Understanding the patterns that neural networks learn from chemical spectra†
Abstract
Analysing spectra from experimental characterization of materials is time consuming, susceptible to distortions in data, requires specific domain knowledge, and may be susceptible to biases in general heuristics under human analysis. Recent work has shown the potential of using neural networks to solve this task, and assist spectral interpretation with automated and unbiased analysis on-the-fly. However, the black-box nature of most neural networks poses challenges when interpreting which patterns from the data are being used to make predictions. Understanding how neural networks learn is critical to assess their accuracy on unseen data, justify critical decision-making based on predictions, and potentially unravel meaningful scientific insights. We present a 1D neural network to classify infrared spectra from small organic molecules according to their functional groups.
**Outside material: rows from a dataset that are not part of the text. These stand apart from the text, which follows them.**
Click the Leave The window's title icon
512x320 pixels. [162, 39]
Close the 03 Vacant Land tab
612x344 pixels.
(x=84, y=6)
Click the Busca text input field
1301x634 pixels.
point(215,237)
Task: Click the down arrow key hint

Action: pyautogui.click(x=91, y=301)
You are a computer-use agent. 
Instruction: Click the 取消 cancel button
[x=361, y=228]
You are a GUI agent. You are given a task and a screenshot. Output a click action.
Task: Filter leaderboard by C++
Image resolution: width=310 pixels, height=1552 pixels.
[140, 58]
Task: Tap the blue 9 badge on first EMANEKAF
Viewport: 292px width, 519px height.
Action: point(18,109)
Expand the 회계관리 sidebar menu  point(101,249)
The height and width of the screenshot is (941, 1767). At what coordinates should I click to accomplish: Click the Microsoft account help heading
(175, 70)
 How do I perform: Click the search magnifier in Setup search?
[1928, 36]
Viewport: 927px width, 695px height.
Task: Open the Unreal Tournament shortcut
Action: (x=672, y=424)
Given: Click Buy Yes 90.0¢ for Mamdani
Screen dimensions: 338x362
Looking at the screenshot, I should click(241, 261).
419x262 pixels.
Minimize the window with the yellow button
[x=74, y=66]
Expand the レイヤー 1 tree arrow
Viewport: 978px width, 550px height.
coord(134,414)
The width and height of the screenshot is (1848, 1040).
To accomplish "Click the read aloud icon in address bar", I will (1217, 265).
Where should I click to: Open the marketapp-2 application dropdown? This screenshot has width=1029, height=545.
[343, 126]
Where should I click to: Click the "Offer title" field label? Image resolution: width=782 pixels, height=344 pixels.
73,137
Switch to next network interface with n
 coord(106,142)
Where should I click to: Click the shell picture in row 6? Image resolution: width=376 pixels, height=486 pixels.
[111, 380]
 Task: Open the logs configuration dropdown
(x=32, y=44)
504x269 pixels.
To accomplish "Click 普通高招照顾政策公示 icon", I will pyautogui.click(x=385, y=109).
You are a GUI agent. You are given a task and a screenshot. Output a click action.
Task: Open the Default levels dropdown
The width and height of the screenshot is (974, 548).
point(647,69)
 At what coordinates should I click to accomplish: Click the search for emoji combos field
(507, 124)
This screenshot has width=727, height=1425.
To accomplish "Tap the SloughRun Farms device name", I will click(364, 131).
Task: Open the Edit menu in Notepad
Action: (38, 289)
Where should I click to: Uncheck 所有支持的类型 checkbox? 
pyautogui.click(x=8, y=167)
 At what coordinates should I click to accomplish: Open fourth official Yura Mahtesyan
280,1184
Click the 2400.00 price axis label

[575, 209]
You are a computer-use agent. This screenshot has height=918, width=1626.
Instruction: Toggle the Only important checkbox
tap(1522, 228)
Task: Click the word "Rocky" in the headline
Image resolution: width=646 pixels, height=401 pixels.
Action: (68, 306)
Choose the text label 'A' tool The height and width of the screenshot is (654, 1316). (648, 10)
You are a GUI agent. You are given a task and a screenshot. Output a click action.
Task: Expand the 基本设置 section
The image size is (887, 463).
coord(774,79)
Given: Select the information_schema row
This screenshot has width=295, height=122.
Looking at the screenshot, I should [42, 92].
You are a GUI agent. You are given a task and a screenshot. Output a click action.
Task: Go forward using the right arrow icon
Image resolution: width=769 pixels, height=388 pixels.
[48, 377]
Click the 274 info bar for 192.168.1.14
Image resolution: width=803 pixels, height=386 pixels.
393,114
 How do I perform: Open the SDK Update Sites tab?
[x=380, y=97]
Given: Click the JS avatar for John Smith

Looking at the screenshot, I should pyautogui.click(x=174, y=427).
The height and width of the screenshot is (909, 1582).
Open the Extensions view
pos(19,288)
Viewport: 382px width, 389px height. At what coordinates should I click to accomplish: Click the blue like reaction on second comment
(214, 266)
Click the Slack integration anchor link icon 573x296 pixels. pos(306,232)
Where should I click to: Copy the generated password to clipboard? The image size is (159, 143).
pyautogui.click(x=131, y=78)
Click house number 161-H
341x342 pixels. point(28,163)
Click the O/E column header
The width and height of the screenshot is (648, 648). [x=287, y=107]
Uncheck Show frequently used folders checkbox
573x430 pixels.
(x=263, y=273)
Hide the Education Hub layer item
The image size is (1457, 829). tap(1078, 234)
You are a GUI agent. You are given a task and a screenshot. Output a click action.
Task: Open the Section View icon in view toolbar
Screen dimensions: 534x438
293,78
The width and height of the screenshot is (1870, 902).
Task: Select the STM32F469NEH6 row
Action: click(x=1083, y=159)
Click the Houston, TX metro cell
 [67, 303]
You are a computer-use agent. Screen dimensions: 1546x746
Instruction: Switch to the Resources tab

Our model is within range of state-of-the-art performance while being significantly less complex than previously used networks reported in the literature. A smaller network reduces the risk of overfitting and enables exploring what the model has learned about the patterns in the spectra that relate to molecular structure and composition. With a novel two-step approach for explaining the neural network's classification process, our findings not only demonstrate that the model learns the characteristic group frequencies of functional groups, but also suggest it uses non-intuitive patterns such as tails and overtones when classifying spectra.